DIRECTIONS: Nothing but the lines holding the string "will" should appear in the answer. Copy them from the entries.
*** INFORMATION SUPPLIED Section Begins ***
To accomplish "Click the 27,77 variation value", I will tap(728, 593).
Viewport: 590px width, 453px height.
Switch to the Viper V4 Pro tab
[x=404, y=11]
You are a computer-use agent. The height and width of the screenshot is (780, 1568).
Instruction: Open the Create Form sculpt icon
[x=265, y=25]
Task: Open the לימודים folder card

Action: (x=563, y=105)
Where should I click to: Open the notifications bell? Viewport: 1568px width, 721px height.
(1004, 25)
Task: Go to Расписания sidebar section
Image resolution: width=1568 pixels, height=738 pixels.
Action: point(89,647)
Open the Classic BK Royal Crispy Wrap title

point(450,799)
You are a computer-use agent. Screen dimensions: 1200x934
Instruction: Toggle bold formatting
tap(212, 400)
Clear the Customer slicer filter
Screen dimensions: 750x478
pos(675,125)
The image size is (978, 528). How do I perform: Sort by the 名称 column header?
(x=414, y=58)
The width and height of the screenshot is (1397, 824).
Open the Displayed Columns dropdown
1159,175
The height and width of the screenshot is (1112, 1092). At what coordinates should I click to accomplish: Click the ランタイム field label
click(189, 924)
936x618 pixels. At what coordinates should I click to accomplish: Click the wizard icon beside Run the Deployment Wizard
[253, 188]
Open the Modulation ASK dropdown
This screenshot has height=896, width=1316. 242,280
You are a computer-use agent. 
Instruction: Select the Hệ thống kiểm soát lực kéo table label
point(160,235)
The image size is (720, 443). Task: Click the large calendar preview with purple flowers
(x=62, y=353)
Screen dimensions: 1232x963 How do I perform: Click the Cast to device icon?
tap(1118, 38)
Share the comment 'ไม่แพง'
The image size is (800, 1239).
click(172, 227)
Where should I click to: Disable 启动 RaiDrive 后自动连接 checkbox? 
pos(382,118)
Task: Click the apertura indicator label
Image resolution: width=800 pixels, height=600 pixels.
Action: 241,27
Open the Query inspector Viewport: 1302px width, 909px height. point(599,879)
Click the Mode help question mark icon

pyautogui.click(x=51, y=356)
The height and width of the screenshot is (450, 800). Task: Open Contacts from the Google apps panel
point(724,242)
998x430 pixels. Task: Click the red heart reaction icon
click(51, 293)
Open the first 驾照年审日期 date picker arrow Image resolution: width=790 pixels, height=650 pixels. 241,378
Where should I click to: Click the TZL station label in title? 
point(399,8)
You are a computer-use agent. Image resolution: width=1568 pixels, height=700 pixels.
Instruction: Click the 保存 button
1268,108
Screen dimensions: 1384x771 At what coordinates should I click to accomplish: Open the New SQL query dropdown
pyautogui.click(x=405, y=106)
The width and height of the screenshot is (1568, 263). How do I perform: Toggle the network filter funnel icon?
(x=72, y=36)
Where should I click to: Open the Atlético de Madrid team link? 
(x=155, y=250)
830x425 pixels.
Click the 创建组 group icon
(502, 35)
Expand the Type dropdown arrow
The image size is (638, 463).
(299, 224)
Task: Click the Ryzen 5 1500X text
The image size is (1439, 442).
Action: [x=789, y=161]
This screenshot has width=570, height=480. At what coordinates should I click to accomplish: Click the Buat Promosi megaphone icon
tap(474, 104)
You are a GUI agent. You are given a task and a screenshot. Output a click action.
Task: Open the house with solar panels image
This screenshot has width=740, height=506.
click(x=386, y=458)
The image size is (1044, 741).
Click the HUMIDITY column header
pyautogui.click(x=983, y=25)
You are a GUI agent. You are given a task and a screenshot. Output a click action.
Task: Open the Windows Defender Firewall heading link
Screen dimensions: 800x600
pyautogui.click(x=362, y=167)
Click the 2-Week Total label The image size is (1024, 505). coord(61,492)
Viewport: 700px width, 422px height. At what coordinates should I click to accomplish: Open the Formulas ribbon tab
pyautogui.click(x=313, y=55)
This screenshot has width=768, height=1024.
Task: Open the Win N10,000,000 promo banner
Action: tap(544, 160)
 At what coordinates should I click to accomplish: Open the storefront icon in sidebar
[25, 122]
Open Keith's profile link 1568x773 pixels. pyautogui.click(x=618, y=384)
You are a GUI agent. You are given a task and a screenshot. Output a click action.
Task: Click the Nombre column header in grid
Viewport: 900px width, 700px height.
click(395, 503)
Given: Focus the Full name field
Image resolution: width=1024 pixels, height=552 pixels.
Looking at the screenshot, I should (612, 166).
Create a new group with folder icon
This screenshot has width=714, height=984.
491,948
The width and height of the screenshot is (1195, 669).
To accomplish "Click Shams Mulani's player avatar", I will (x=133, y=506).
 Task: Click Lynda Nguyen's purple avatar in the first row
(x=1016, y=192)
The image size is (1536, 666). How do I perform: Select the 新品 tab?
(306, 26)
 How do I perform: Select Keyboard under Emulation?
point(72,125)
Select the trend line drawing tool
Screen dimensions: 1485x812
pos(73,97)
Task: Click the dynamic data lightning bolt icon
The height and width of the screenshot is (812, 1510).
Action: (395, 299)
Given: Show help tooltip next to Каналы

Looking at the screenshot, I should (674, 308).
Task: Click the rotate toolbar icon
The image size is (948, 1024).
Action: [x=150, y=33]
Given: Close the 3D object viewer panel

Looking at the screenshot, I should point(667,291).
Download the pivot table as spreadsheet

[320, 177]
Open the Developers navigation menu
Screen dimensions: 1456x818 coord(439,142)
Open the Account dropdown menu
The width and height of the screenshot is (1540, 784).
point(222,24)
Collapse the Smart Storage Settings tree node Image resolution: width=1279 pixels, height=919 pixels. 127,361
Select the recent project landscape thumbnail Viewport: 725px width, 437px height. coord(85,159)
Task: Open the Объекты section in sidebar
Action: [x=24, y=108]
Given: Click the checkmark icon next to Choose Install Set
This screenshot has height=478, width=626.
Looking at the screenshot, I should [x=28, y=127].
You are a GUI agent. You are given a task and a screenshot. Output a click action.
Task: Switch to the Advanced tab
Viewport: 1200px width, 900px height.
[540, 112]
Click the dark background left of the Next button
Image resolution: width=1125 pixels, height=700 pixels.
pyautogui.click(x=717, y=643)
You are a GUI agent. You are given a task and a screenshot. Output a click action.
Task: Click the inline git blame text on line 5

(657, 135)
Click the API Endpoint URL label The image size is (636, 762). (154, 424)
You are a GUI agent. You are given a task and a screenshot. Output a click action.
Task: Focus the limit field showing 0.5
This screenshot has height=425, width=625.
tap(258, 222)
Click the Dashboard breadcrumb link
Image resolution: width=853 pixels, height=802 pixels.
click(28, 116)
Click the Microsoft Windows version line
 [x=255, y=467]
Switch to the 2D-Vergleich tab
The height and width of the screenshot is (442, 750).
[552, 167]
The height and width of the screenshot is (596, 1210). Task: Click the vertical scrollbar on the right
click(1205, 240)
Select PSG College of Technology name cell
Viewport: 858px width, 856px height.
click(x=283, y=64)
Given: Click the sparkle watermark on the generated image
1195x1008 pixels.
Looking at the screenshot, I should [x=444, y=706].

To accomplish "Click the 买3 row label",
*** INFORMATION SUPPLIED Section Ends ***
ANSWER SPACE:
To accomplish "Click the 27,77 variation value", I will tap(728, 593).
To accomplish "Click Shams Mulani's player avatar", I will (x=133, y=506).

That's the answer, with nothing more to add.